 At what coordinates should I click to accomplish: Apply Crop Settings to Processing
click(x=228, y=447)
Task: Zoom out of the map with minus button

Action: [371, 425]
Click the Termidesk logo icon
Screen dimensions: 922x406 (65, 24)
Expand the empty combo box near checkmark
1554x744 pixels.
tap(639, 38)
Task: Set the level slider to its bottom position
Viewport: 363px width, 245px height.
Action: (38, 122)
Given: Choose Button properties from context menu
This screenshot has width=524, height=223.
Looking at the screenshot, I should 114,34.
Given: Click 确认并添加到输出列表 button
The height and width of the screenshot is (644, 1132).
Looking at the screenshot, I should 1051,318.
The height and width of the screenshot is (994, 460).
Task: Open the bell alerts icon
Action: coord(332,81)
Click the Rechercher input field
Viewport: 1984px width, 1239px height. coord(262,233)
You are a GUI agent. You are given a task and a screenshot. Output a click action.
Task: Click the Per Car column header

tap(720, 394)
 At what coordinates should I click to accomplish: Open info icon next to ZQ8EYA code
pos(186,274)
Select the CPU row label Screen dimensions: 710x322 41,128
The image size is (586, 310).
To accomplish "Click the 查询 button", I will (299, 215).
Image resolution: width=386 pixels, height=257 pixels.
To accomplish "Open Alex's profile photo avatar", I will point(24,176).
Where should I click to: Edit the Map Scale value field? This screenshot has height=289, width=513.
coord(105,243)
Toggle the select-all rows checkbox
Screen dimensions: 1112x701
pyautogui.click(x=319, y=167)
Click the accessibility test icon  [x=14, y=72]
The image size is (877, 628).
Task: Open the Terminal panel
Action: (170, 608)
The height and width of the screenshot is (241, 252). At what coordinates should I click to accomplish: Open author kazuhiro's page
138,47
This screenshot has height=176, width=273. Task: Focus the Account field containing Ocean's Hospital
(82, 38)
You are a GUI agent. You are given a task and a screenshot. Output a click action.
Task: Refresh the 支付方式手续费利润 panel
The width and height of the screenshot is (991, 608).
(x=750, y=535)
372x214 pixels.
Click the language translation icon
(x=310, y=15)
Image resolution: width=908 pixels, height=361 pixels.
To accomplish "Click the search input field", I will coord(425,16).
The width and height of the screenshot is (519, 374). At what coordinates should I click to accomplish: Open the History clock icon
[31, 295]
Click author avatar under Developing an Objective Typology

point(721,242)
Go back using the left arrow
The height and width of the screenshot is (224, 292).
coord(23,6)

» **Assigned task**: Write out all the records above again, exactly as they stand.

» **Answer box**:
 At what coordinates should I click to accomplish: Apply Crop Settings to Processing
click(x=228, y=447)
Task: Zoom out of the map with minus button

Action: [371, 425]
Click the Termidesk logo icon
Screen dimensions: 922x406 (65, 24)
Expand the empty combo box near checkmark
1554x744 pixels.
tap(639, 38)
Task: Set the level slider to its bottom position
Viewport: 363px width, 245px height.
Action: (38, 122)
Given: Choose Button properties from context menu
This screenshot has width=524, height=223.
Looking at the screenshot, I should 114,34.
Given: Click 确认并添加到输出列表 button
The height and width of the screenshot is (644, 1132).
Looking at the screenshot, I should 1051,318.
The height and width of the screenshot is (994, 460).
Task: Open the bell alerts icon
Action: coord(332,81)
Click the Rechercher input field
Viewport: 1984px width, 1239px height. coord(262,233)
You are a GUI agent. You are given a task and a screenshot. Output a click action.
Task: Click the Per Car column header

tap(720, 394)
 At what coordinates should I click to accomplish: Open info icon next to ZQ8EYA code
pos(186,274)
Select the CPU row label Screen dimensions: 710x322 41,128
The image size is (586, 310).
To accomplish "Click the 查询 button", I will (299, 215).
Image resolution: width=386 pixels, height=257 pixels.
To accomplish "Open Alex's profile photo avatar", I will point(24,176).
Where should I click to: Edit the Map Scale value field? This screenshot has height=289, width=513.
coord(105,243)
Toggle the select-all rows checkbox
Screen dimensions: 1112x701
pyautogui.click(x=319, y=167)
Click the accessibility test icon  [x=14, y=72]
The image size is (877, 628).
Task: Open the Terminal panel
Action: (170, 608)
The height and width of the screenshot is (241, 252). At what coordinates should I click to accomplish: Open author kazuhiro's page
138,47
This screenshot has height=176, width=273. Task: Focus the Account field containing Ocean's Hospital
(82, 38)
You are a GUI agent. You are given a task and a screenshot. Output a click action.
Task: Refresh the 支付方式手续费利润 panel
The width and height of the screenshot is (991, 608).
(x=750, y=535)
372x214 pixels.
Click the language translation icon
(x=310, y=15)
Image resolution: width=908 pixels, height=361 pixels.
To accomplish "Click the search input field", I will coord(425,16).
The width and height of the screenshot is (519, 374). At what coordinates should I click to accomplish: Open the History clock icon
[31, 295]
Click author avatar under Developing an Objective Typology

point(721,242)
Go back using the left arrow
The height and width of the screenshot is (224, 292).
coord(23,6)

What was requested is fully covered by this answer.